Link here

Link here

Using HtmlUnit on .NET for Headless Browser Automation

BDD, Testing, UI 15 Comments »

If you subscribe to this blog, you may have noticed that I’ve been writing about test automation methods a lot lately. You could even think of it as a series covering different technical approaches:

The reason I keep writing about this is that I still think it’s very much an unsolved problem. We all want to deliver more reliable software, we want better ways to design functionality and verify implementation… but we don’t want to get so caught up in the beaurocracy of test suite maintenance that it consumes all our time and obliterates productivity.

Yet another approach

Rails developers (and to a lesser extent Java web developers) commonly use yet another test automation technique: hosting the app in a real web server, and accessing it through a fast, invisible, simulated web browser rather than a real browser. This is known as headless browser automation.

How is this beneficial?

  • It’s faster than driving a real browser. The simulated browser is just a native code library, so it’s very quick to launch and shut down, doesn’t require interprocess communication with your test suite, and doesn’t waste time physically drawing things on your screen, opening and closing pop-up windows, etc. Nonetheless, the simulated browser is full-featured: it exposes the usual HTML DOM API, runs JavaScript, evaluates CSS rules, and so on, so it’s still an effective way to specify rich client-side behaviours.
  • It’s more reliable than a real browser. Real browsers are complicated. For example, if you launch and shut down Firefox many times in rapid succession, occasionally it will fail to launch because a previous instance is still locking some file. Simulated browsers are totally independent, so don’t suffer these kinds of weirdness.
  • You can get more low-level control if you want it. For example, the simulated browser can easily offer an API to alter the HTTP headers it sends, or let you get or set the contents of its cache. A real browser wouldn’t usually make this easy.
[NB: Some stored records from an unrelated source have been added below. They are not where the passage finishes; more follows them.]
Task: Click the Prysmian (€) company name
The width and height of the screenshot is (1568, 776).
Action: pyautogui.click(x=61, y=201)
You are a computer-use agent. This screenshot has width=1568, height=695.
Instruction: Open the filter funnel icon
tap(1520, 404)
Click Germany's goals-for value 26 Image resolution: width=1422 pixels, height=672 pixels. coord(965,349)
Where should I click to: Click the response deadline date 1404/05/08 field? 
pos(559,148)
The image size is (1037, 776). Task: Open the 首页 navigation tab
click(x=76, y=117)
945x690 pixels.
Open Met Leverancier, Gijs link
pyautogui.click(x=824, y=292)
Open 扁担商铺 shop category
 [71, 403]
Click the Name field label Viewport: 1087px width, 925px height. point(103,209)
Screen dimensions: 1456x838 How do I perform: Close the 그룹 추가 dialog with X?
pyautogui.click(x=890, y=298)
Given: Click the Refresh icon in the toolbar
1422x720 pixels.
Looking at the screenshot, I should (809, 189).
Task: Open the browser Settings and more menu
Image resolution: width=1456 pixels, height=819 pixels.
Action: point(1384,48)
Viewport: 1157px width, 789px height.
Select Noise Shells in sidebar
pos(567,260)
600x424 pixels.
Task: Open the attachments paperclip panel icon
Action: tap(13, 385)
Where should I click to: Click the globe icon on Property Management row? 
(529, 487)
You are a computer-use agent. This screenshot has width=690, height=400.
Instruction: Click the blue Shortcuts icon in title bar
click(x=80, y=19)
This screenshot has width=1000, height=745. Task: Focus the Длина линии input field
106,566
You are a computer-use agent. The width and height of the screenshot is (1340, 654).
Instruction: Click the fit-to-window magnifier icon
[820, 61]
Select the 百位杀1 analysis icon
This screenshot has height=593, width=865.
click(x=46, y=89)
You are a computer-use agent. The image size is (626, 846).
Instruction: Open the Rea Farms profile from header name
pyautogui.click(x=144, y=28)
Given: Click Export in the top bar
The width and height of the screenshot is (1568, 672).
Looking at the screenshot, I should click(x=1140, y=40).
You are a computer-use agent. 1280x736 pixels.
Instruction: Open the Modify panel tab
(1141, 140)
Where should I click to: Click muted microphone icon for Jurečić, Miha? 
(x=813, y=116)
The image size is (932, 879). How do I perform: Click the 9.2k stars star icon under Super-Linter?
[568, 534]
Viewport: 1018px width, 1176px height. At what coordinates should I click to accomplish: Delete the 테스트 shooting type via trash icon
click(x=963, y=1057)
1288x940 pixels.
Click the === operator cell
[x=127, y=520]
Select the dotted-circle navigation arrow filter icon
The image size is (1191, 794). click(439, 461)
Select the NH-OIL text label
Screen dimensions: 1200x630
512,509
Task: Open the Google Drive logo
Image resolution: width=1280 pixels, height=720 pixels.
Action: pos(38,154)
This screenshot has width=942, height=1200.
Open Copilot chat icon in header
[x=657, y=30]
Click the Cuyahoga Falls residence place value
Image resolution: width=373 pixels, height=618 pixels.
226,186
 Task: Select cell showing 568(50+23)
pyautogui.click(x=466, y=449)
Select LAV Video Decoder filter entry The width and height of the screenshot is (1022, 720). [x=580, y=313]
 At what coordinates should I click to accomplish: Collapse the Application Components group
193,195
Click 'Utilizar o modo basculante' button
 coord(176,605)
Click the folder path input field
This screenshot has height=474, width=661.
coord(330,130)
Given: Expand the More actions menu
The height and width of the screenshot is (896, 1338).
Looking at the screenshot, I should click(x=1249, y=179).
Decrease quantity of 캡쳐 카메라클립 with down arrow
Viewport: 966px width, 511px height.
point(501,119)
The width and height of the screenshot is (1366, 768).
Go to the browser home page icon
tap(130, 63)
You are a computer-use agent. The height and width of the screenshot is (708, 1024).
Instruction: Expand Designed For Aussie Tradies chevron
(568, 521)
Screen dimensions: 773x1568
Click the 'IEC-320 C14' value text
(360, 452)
And what drawbacks might you expect?

  • It can be harder to debug. Because you can’t physically see the browser on your desktop, it’s not as obvious what’s happening if a test fails (or passes) unexpectedly. Your debugger’s “immediate mode” will let you call the browser’s API to figure things out, but it can be a longer investigative process.
  • There’s no absolute guarantee that it faithfully replicates a real-world browser. For example, HtmlUnit can simulate multiple versions of Firefox, Internet Explorer, and Netscape, but it may not simulate every single quirk.

About HtmlUnit

HtmlUnit is a headless browser automation library for Java. It’s very well-developed and mature, as you can see from its extensive API. (Need to configure whether the user has JavaScript on or off? No problem.) It’s also the same technology that underlies Celerity, a Ruby library that exposes the Watir API but runs faster.

Unfortunately, in .NET world, we don’t have any good headless browser automation libraries like HtmlUnit that I know of. But don’t let that stop you! We do have IKVM – a near-magic way of running Java code on .NET (either by hosting a JVM on the CLR at runtime, or by a one-time conversion process that generates a native .NET assembly directly from the Java bytecode). So, why not use HtmlUnit itself?

Converting HtmlUnit to .NET

It’s surprisingly easy to get HtmlUnit, a Java library, converted into a native .NET assembly (no Java Virtual Machine needed!) using IKVM.

First, download HtmlUnit (as a compiled JAR file) from SourceForge (I’m using version 2.7), and extract all its files from the ZIP archive.

Second, download IKVM binaries from ikvm.net/SourceForge (I’m using version 0.42.0.3), and again extract all its files from the ZIP archive.

Open a command prompt, ensure you’ve added IKVM’s /bin folder to your PATH variable, change directory to HtmlUnit’s /lib folder, and then run ikvmc to convert the Java bytecode of all of the HtmlUnit JAR files into .NET bytecode. I ran this command:

ikvmc -out:htmlunit-2.7.dll *.jar

This produced a lot of warnings and a large (~10Mb) .NET assembly called htmlunit-2.7.dll. If you don’t want to bother with this process, you can download my sample project (linked below) which contains the .NET assembly I generated.

Using HtmlUnit from .NET

Once you’ve got htmlunit-2.7.dll as a .NET assembly, you can use it with any .NET unit testing library such as NUnit or XUnit. You will also need to reference a few of the IKVM runtime assemblies (I narrowed it down to six additional IKVM assemblies that appear to be needed – these are all included in IKVM’s /bin folder).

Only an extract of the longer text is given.